Sunday, September 23, 2012

Makerbot Acceleration Settings

The other day Makerbot announced the Replicator 2, obsoleting my wonderful replicator model. My initial buyers remorse at no longer owning the most current model quickly faded as I realized that it had a better case but was not much different otherwise. They do advertise getting a .1mm slice resolution with it though and others have posted getting that with the original replicator. I'd never tried going that fine but I think I have a better understanding of some of the internal settings now that I have sorted it out.

I've been rather frustrated with it lately, my prints have had too many gaps and globs and been quite messy. It turns out this was a function of the "acceleration" in the 5.5 firmware update. Acceleration doesn't mean actually going faster, it means that over the course of a fraction of a second the steppers were accelerated up to or down to the new speed rather than slamming from 0 to full speed and back again in a single step. The problem is that the extruder steppers are controlled this way too. Here's an example printed of the "MakerBolt" thing that comes with the new slicing software as an example. I sliced it in replicatorG rather than the new "makerware" as I couldn't get that to work properly yet. The settings for slicing were the non-accelerated speed with 0 shells and 100% infill. The one on the left was printed with the onboard preferences of acceleration turned on and set to their shipping defaults.


You can clearly see the print quality is lousy. Lots of drop outs. The one on the right was printed with the onboard acceleration turned totally off and it's a ting of beauty. The quality of my prints really did take a hit with the 5.5 firmware update that added acceleration! The 2 bolts above were printed from the exact same GCode, the only change was turning off the onboard acceleration in the replicator.

The problem is that you cannot print fast without the acceleration turned on, the steppers can't change speed that quickly and will skip steps and ruin the prints. I have read elsewhere that changing all the acceleration settings to 1000 mm/s/s in the left hand column fixed others problems, it did not fix this for me. It was better but still had dropouts. The defaults have 3000 mm/s/s as the acceleration for the "a" and "b" channels which I believe are the 2 extruders, this was much higher than the default acceleration for the movement steppers. It makes sense for the extruders to stop later and start faster than the movement ones to get the plastic flowing, but these numbers caused gaps at startup and blobs at stop (or possibly vice verse it's hard to tell) the numbers I finally settled on were this:


1000 mm/s/s for the axis steppers and 1250 mm/s/s for the extruder motors. This resulted in a print that was 95% as good when printed at the default slow speed as the completely unaccelerated model, and probably 85% as good when printed at full "accelerated" speed. The accuracy of the print at high speed isn't as good, but there were no dropouts or globs of plastic left behind. The bolt doesn't move as freely at high speed as low, so for technical pieces I'll be printing with the slicer speed turned down, but for less critically sized pieces I can now print accelerated with acceleration on and get very nice prints, even at .1mm resolution. Have a look again at that right hand bolt in the picture above, it's a thing of beauty!

(watch out for semantic confusion between the onboard Acceleration which just controls how quickly the steppers come up to the new speed and the slicing accelerated defaults which control how quickly they move overall as they print the model.

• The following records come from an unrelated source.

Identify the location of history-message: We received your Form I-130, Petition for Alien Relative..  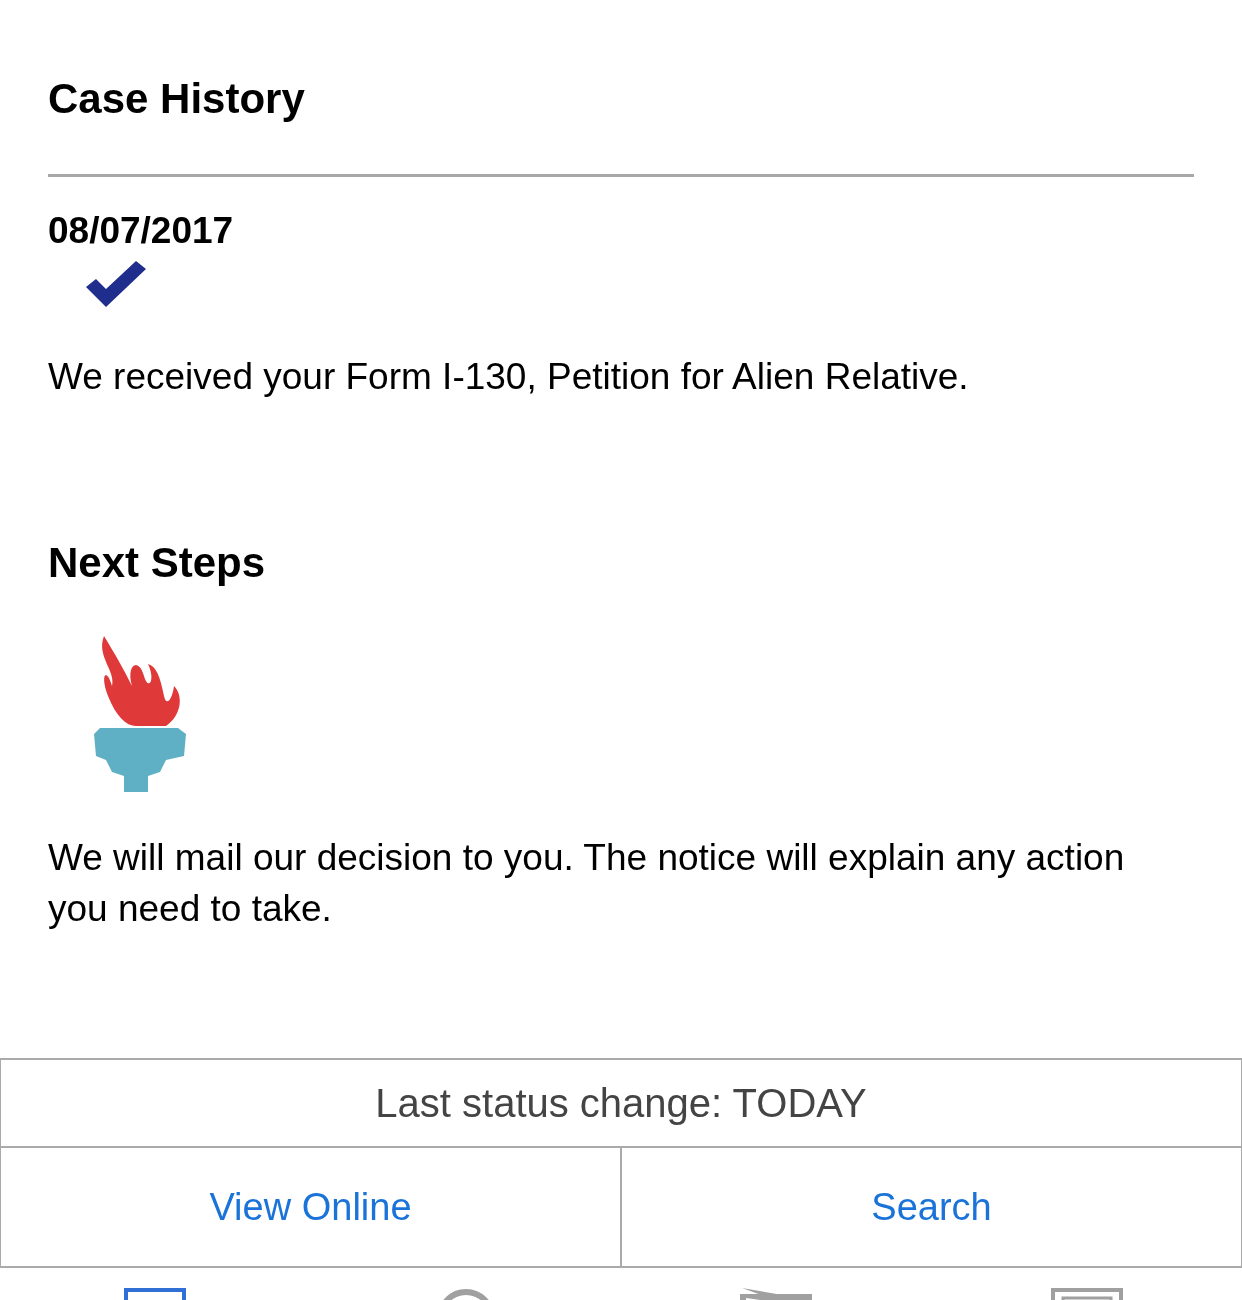
(509, 376).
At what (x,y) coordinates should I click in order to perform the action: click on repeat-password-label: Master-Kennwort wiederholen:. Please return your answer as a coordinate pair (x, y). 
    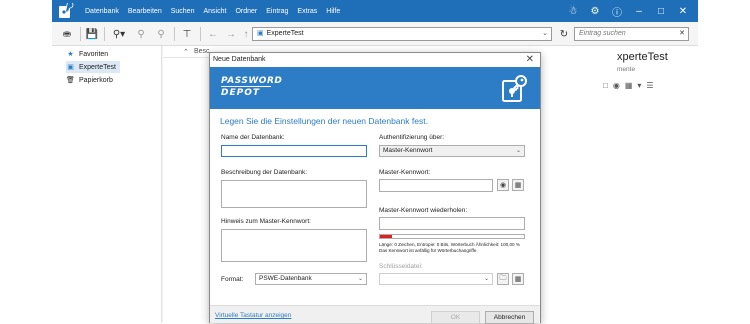
    Looking at the image, I should click on (424, 210).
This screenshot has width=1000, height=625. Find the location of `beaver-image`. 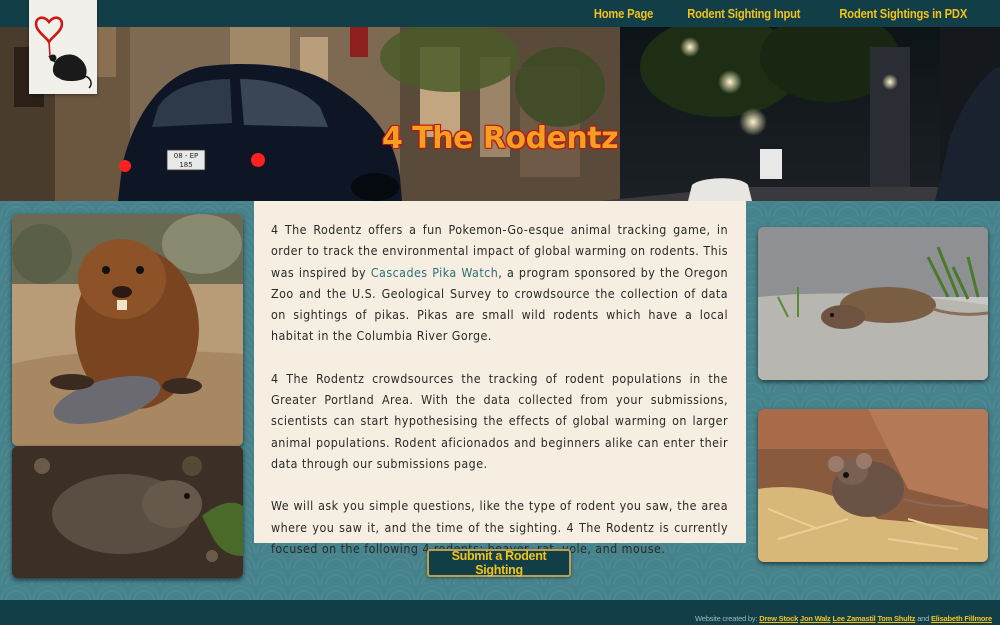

It's quite possible to have one turned on but not the other)


Monday, September 3, 2012

crank powered airplane to crank powered flashlight

Ben has been throughly enjoying his "Kid Galaxy Dyna Flyer Air Streak" airplane. It runs an amazingly long time on just a few moments of cranking up the launcher thing.

Unfortunately being made of foam it's lifetime was limited and we finally busted the little wires that run through the middle of the prop. Rather than just toss it we had to take it apart to scavange for reusable parts. I knew it had to be a super capacitor in there and indeed it was. 2.7 volt 7 farad. The motor we salavaged for some future project, but the charger and capacitor we kept together and added a multi-chip warm white power LED that I got off ebay a long time ago. I was using these for outdoor lighting long time ago but they didn't really last in that application, or I was overpowering them, so I had a bunch in the toolbox. There is a tiny board in there that shuts off the motor till it leaves the launcher, but we didn't use that, just soldered directly to the capacitor. The voltage is close enough that I didn't bother with a resistor or anything.





The charger is really quite powerful, about 7 seconds of cranking will run the LED at decent flashlight level for about a minute and a half with many more minutes at diminishing candle and then "find me" levels.


And of course you can shoot it across the room too as it's still on the sled that used to launch the airplane.



I haven't played with any of this new generation of super capacitors before, but they are certainly going to be useful! You couldn't use a battery in this kind of thing, it wouldn't work at all. I see now that there are a bunch of different versions of this toy, they aren't expensive and it was definitely fun. I'm not sure how we managed not to lose it into a pond or up on a roof or tree while we had it, and when it does inevitably crash and burn like all toy airplanes must, you can salvage the really cool super cap out of the inside!